(Task inputs begins)

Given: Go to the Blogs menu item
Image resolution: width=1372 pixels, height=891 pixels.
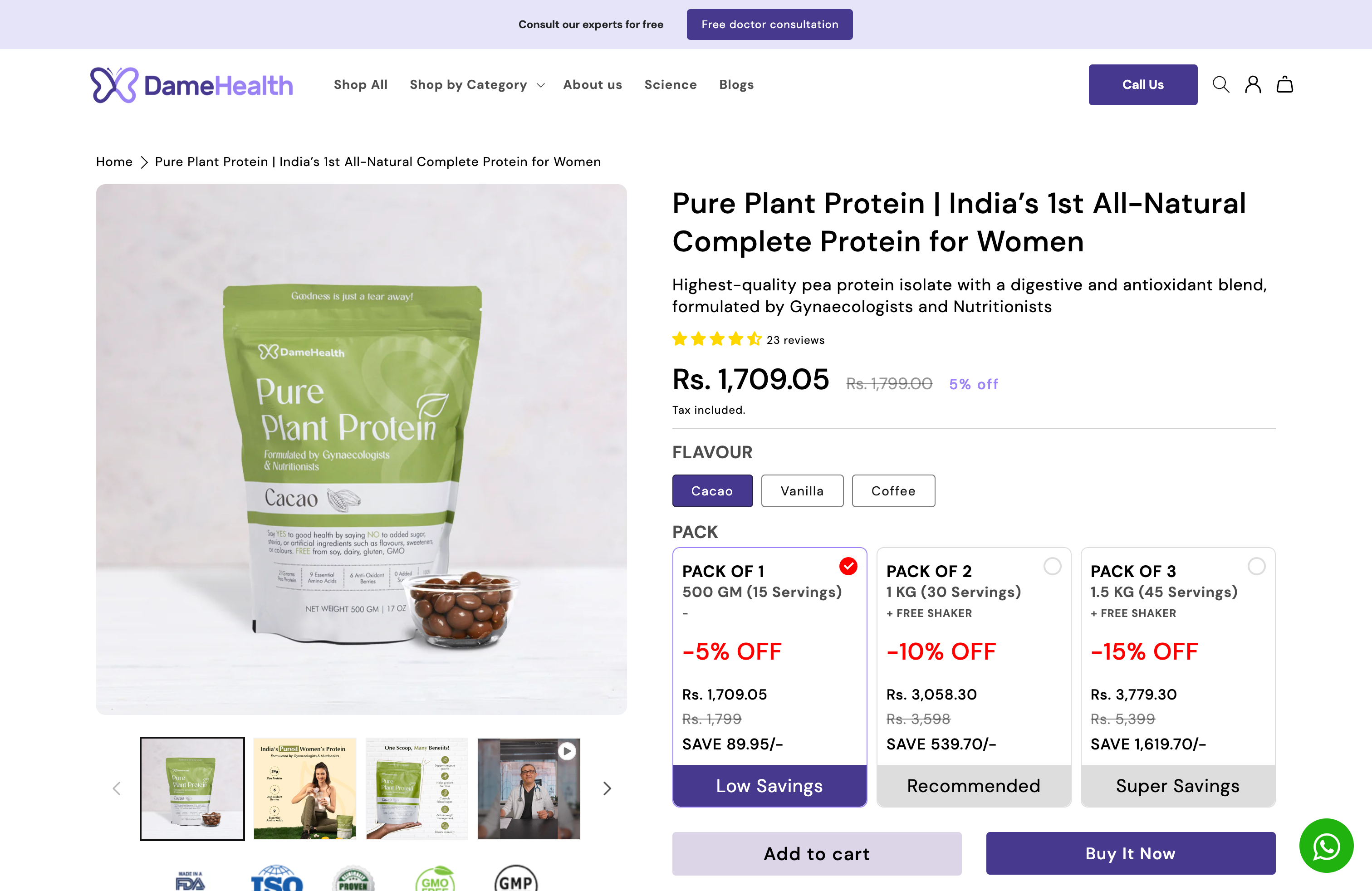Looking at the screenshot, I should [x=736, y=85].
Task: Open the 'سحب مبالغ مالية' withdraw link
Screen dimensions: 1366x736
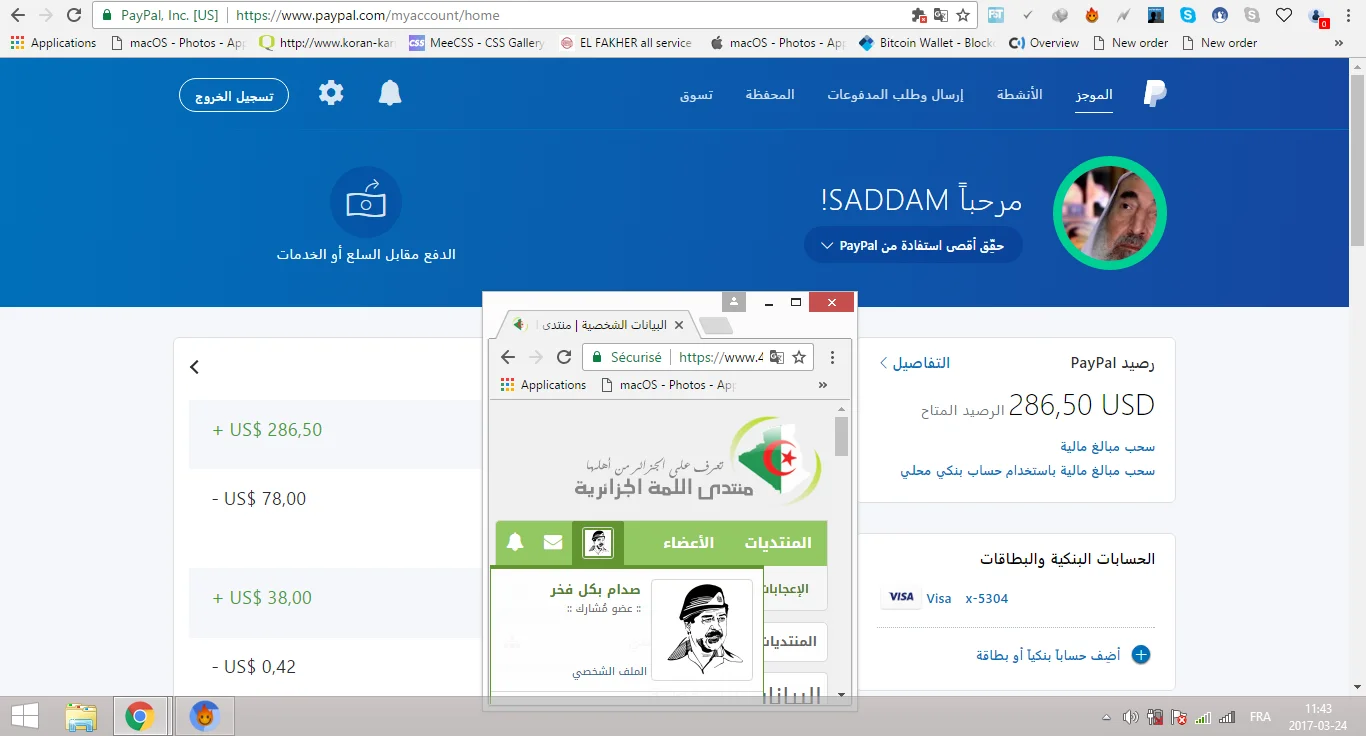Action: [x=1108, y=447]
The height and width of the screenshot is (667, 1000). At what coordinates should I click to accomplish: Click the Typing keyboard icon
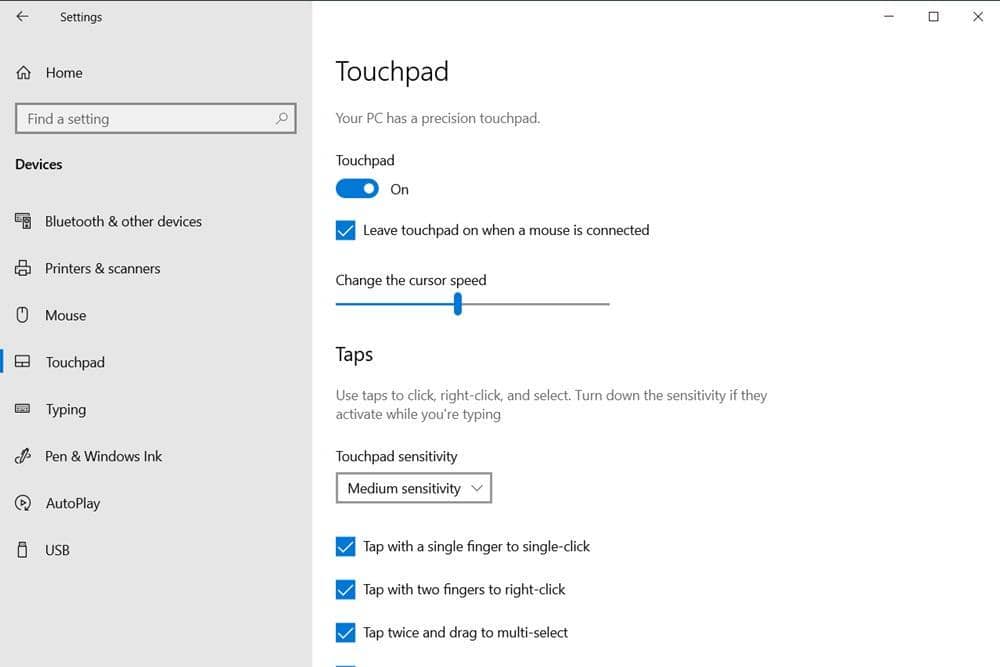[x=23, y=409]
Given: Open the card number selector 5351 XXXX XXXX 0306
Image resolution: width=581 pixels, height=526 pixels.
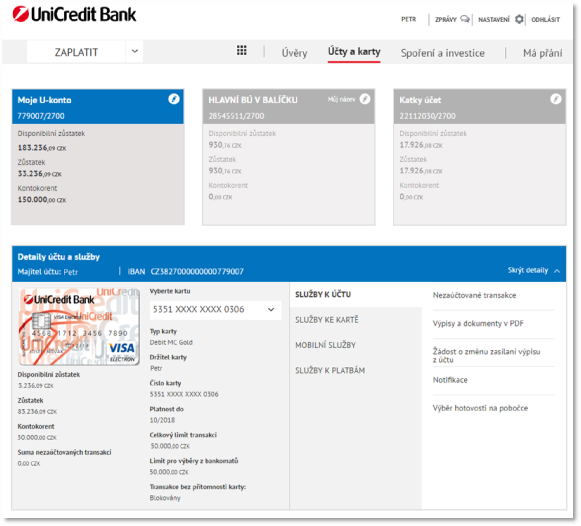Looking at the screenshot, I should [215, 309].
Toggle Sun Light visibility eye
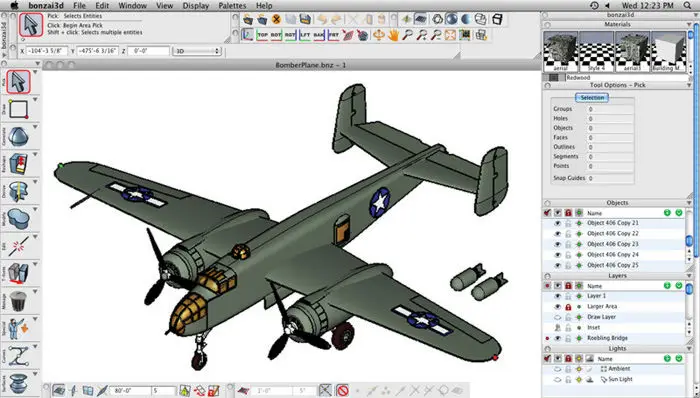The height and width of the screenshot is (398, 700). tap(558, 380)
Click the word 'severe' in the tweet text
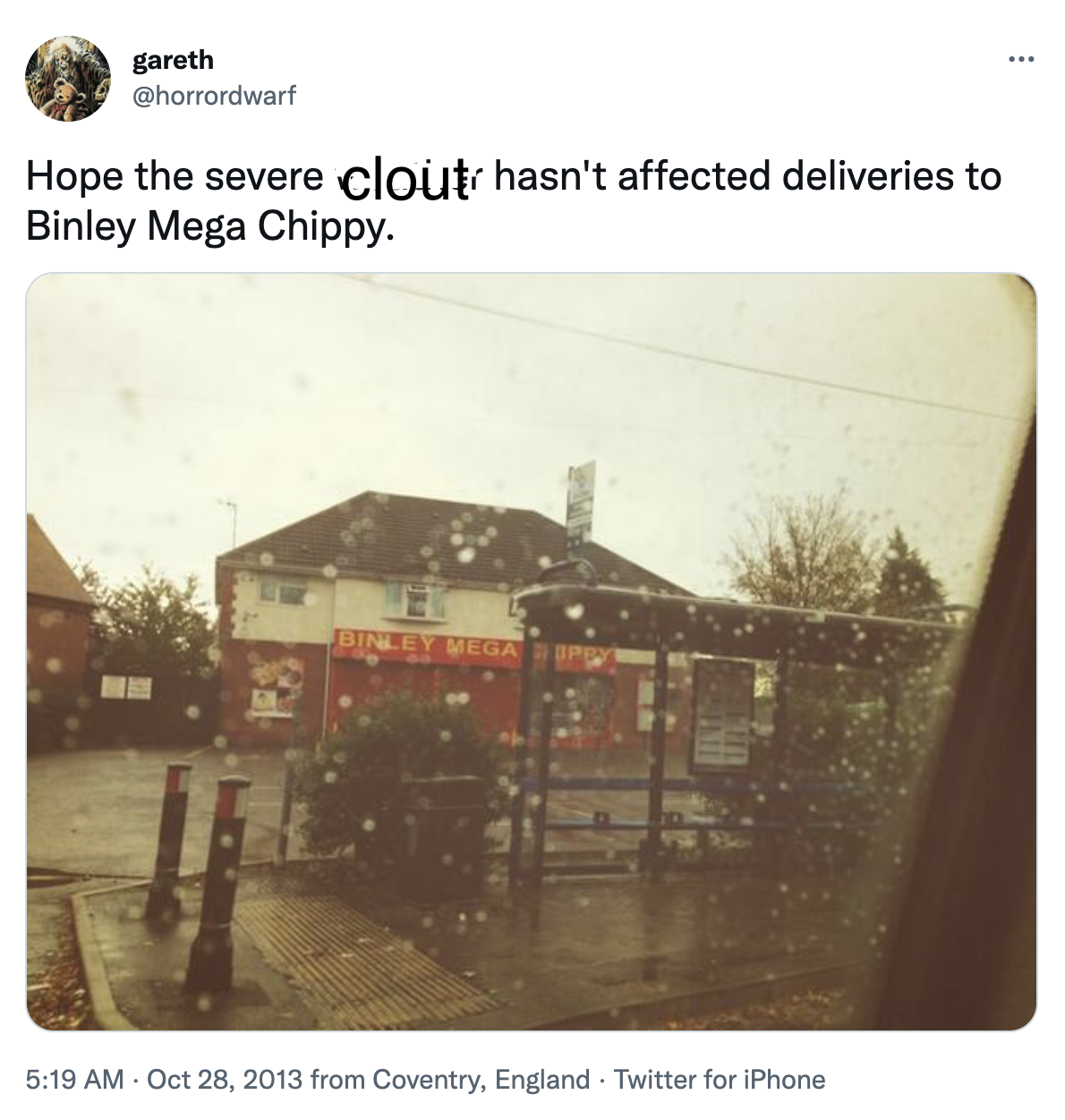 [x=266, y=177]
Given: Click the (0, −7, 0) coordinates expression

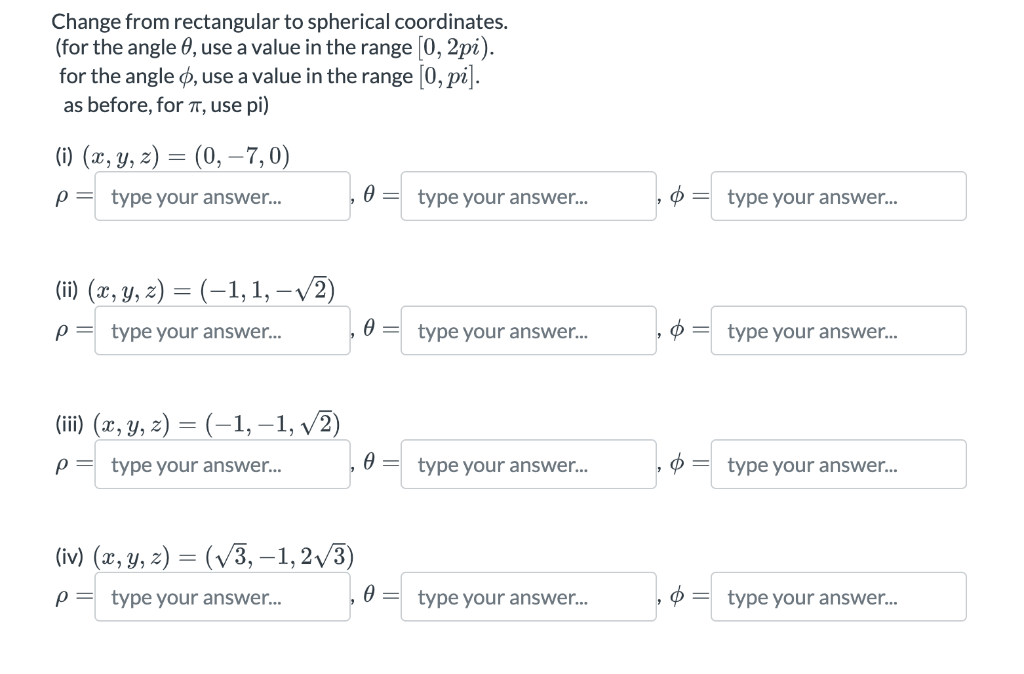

(Task inputs ends)

> [Exercise instructions]:
When a line above contains the string "Open", copy that line.

> [Answer area]:
Task: Open the 'سحب مبالغ مالية' withdraw link
Given: Open the card number selector 5351 XXXX XXXX 0306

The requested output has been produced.